Task inputs —

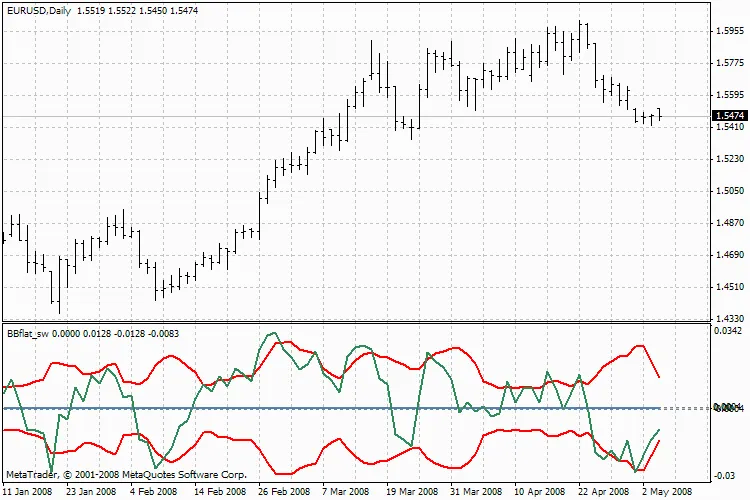
Task: Click the 19 Mar 2008 date label
Action: click(x=412, y=491)
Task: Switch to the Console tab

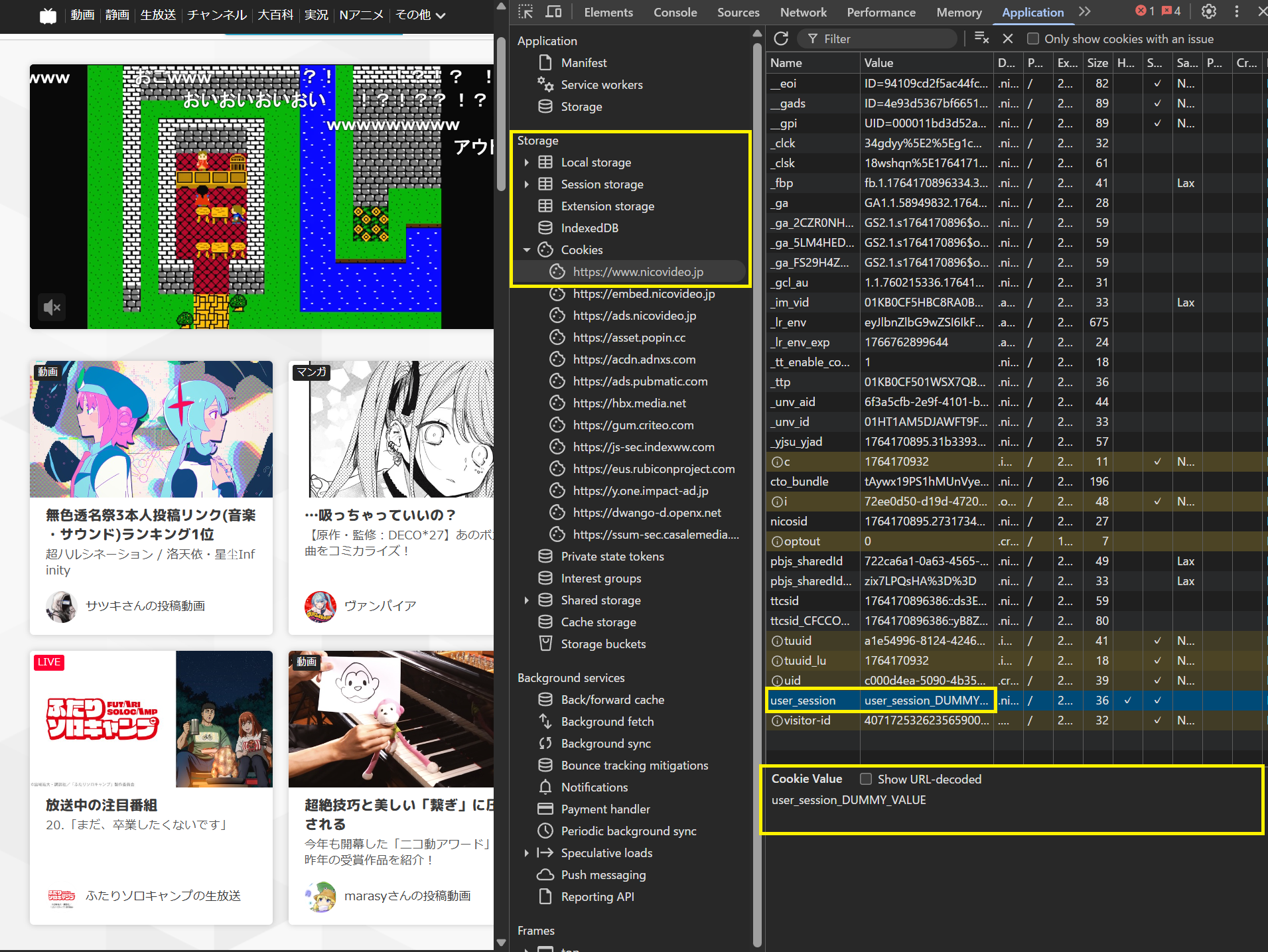Action: click(x=675, y=12)
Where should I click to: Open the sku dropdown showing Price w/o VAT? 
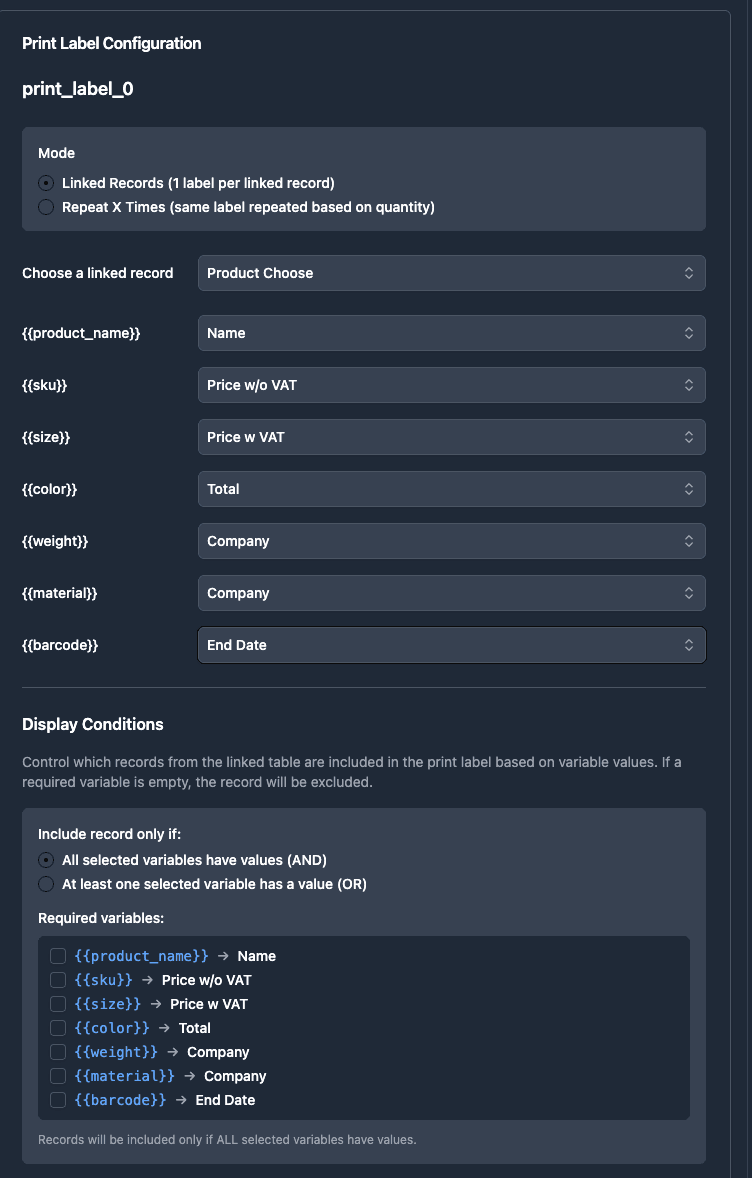451,385
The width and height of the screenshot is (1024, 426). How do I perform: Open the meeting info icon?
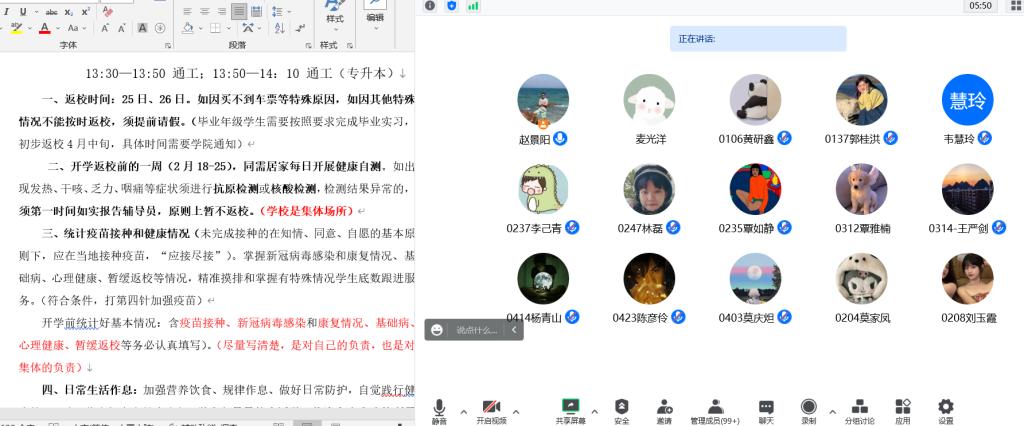[430, 6]
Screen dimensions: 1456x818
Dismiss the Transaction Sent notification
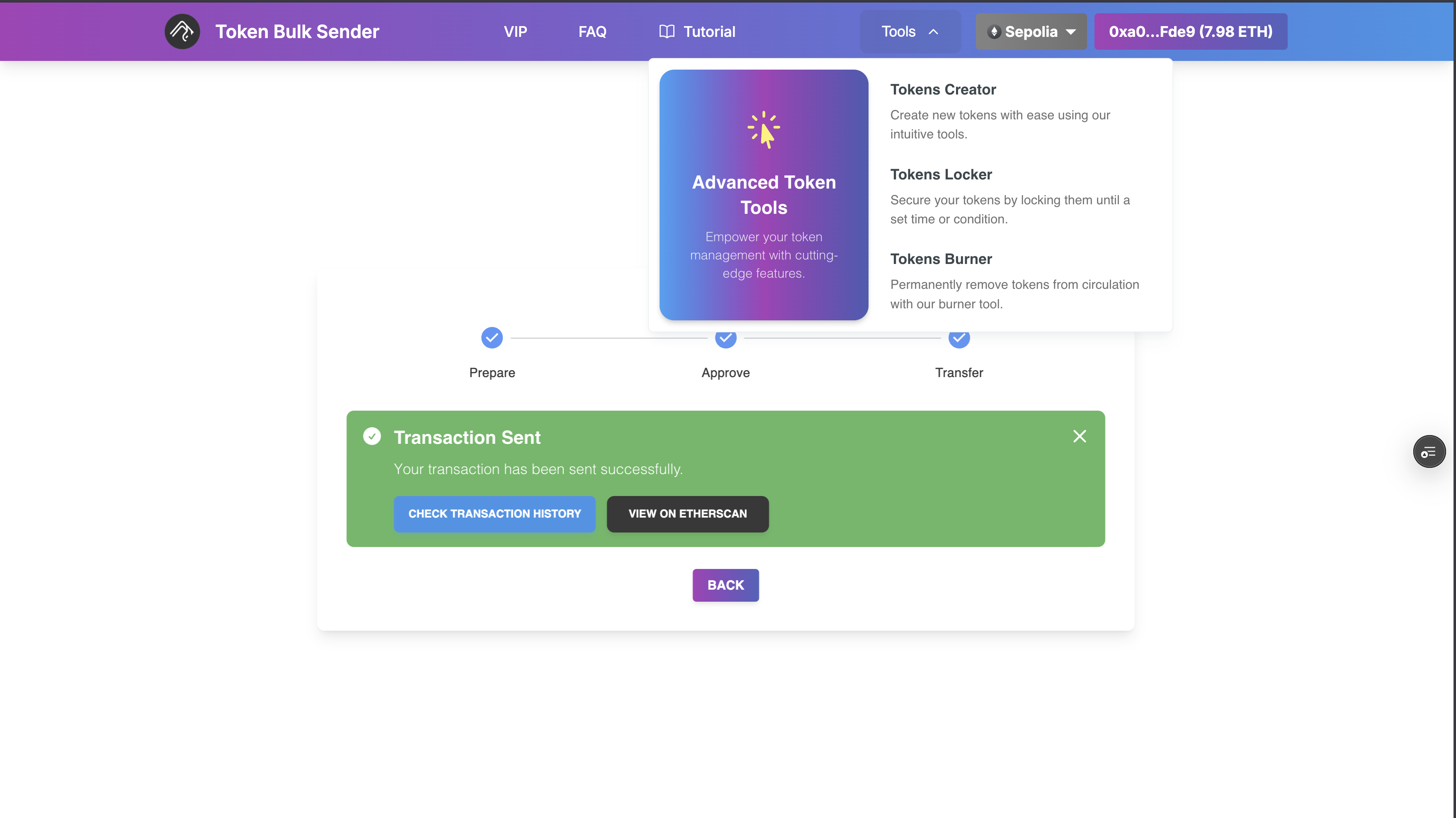1080,436
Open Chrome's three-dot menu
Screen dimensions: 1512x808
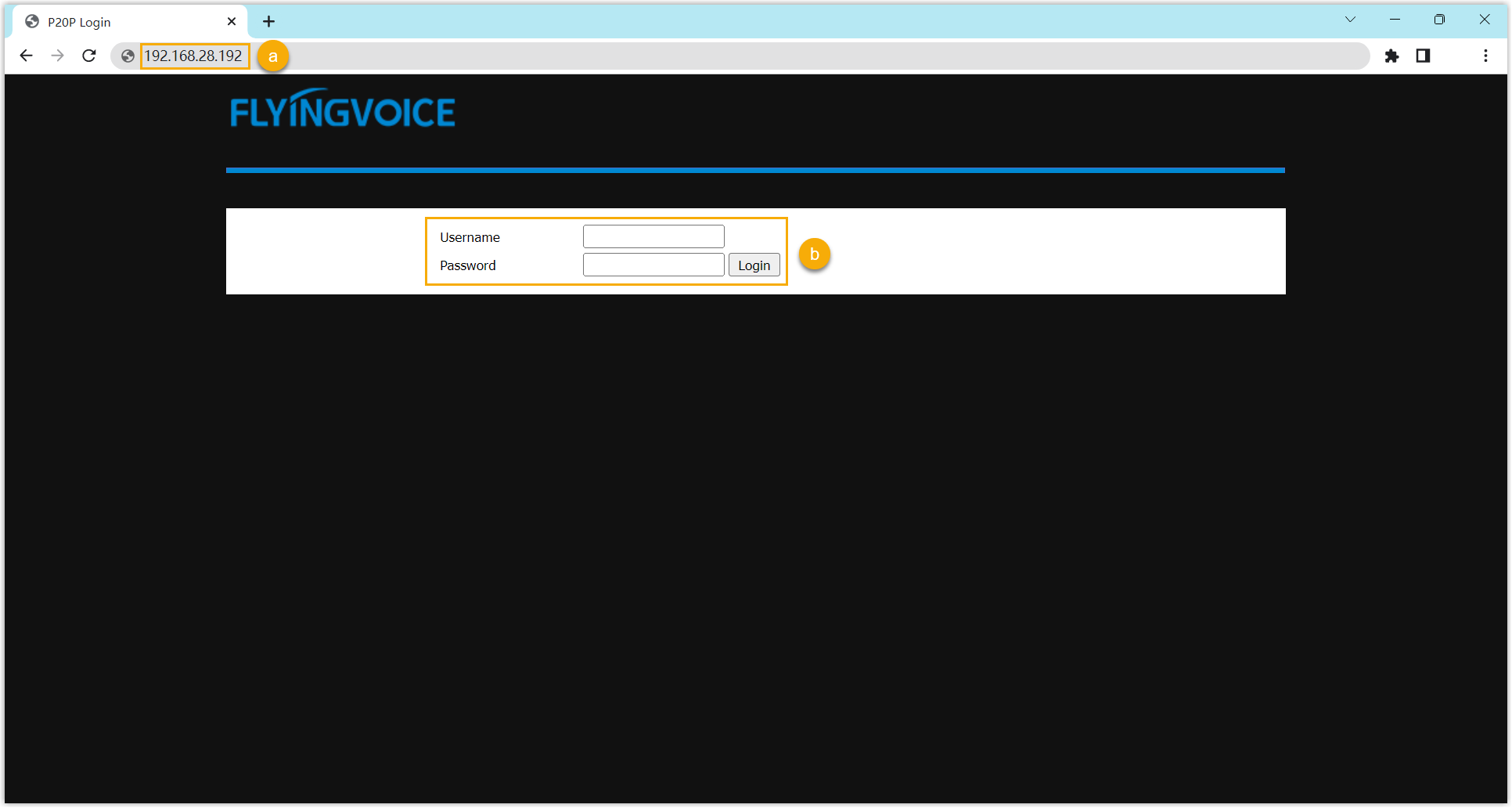coord(1485,56)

Problem description — Please format the rows from the line containing "The width and" through the end of the rows, inclusive, as a numbered list, skipping blank lines. Leave the pictures out of the answer.

Result below —
1. The width and height of the screenshot is (1024, 426). How do I perform: Open the meeting info icon?
2. [430, 6]
3. Screen dimensions: 1456x818
4. Dismiss the Transaction Sent notification
5. 1080,436
6. Open Chrome's three-dot menu
7. Screen dimensions: 1512x808
8. coord(1485,56)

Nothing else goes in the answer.